How to Deal With a Narcissistic Family Member?

  • Identify the Manipulation Tactics

It is important to be aware of the tactics that a narcissistic family member may employ to manipulate and control you. Those may be exaggeration, lies, guilt-tripping, bluffing, and intimidation. Once you are able to recognize these tactics, it will be easier for you to resist them and take back your power.

  • Establish Clear Boundaries

Establishing healthy boundaries is essential when dealing with a narcissistic parent or family member. Respect yourself enough to set limits on the behavior that you accept from them. Don’t let their criticism or controlling nature wear away at your self-esteem. Communicating these boundaries clearly can help prevent future conflicts.

  • Don’t Take It Personally

When someone has Narcissistic Personality Disorder, they often blame other people for any problems in their life and lash out by projecting their feelings onto others. Try not to take everything personally. Remember that their behavior isn’t about you but about them.

  • Practice Self-Care

Taking care of yourself both mentally and physically is imperative when dealing with a narcissistic parent or family member who drains your emotional energy. Make sure to take time each day away from them for activities that make you feel good like yoga, meditation, or journaling. It will help you stay grounded and keep yourself from getting overwhelmed by their behaviors or words.

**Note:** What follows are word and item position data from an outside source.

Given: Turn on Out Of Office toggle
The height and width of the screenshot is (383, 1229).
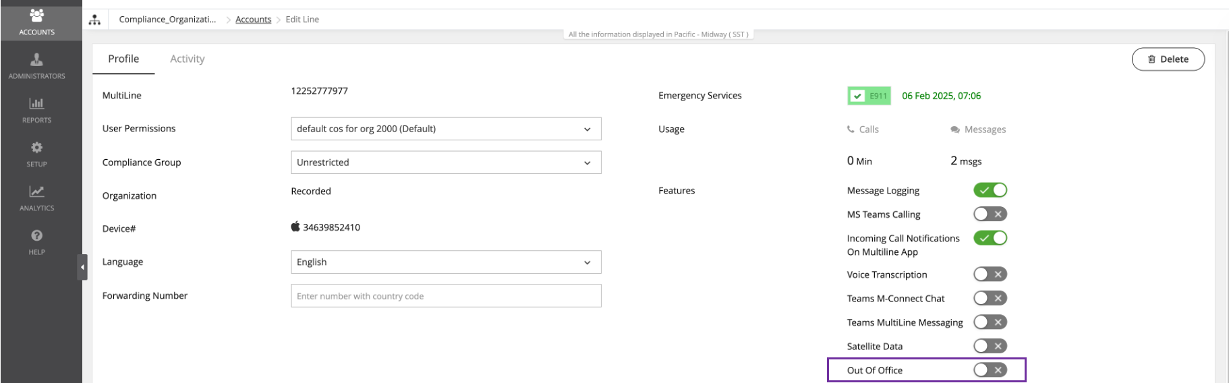Looking at the screenshot, I should pyautogui.click(x=990, y=370).

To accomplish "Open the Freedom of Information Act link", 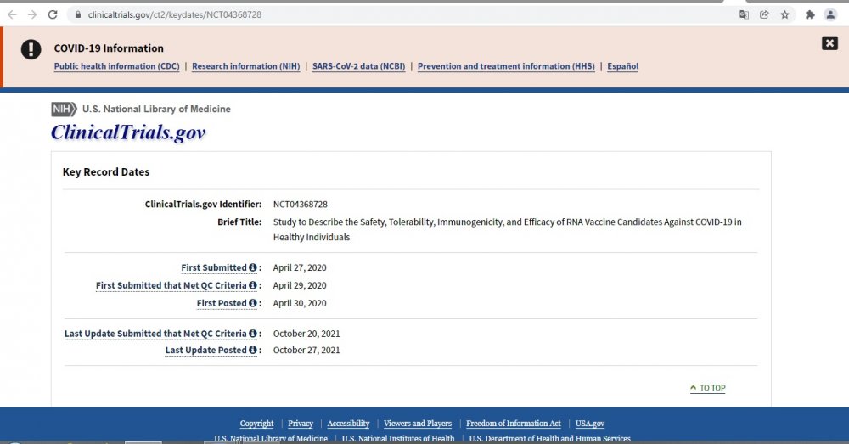I will point(513,424).
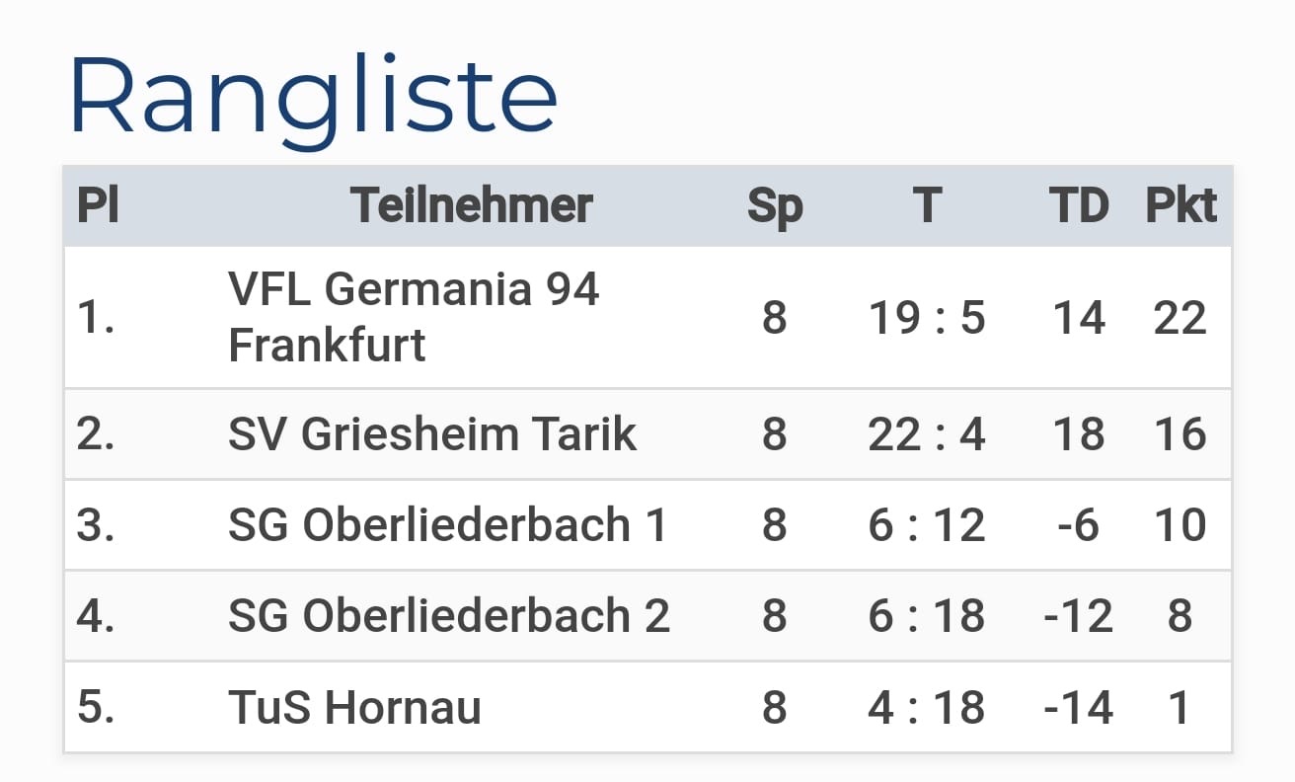Select the rank 5. cell
This screenshot has height=782, width=1295.
[96, 707]
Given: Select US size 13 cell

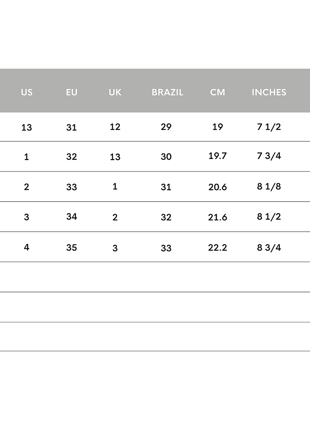Looking at the screenshot, I should click(x=26, y=128).
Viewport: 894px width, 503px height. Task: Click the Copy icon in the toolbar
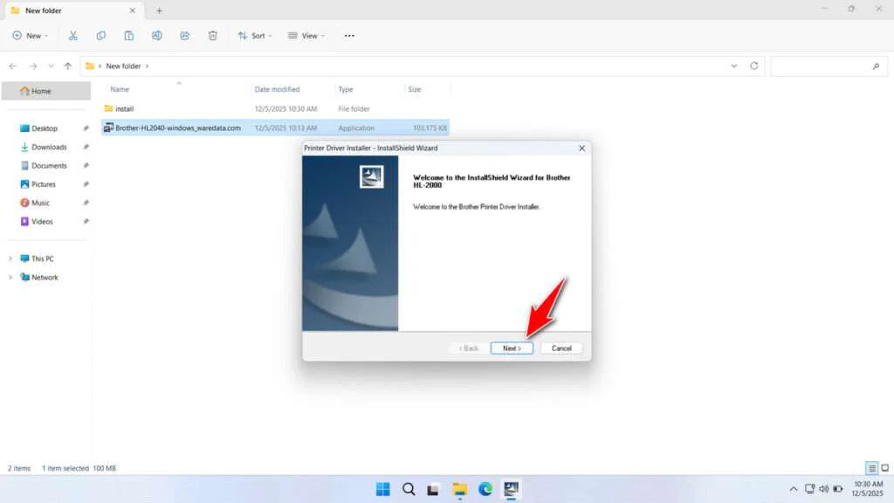click(101, 35)
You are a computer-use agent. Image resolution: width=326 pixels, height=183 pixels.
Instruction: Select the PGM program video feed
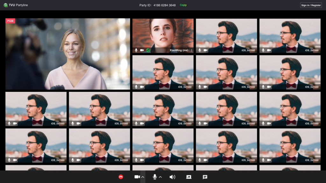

  • Seek Professional Help

If possible, seek professional help if things become too difficult to manage on your own. If it feels like the situation is negatively impacting your mental health significantly over an extended period of time, professional help is a working solution here. A therapist can provide valuable insight into how to deal with a narcissistic parent so that everyone involved can move forward in a healthier way.


In conclusion, there is no easy answer on how best to approach dealing with a narcissistic father yet understanding basic concepts such as projecting could help give insights into why someone behaves in certain ways thereby helping form healthier strategies when interacting with him/her. At times it might seem easier just to ignore issues involving this person yet ultimately standing up for yourself (whilst setting firm boundaries) might be necessary – especially when faced with situations where taking action could potentially benefit both parties involved long term!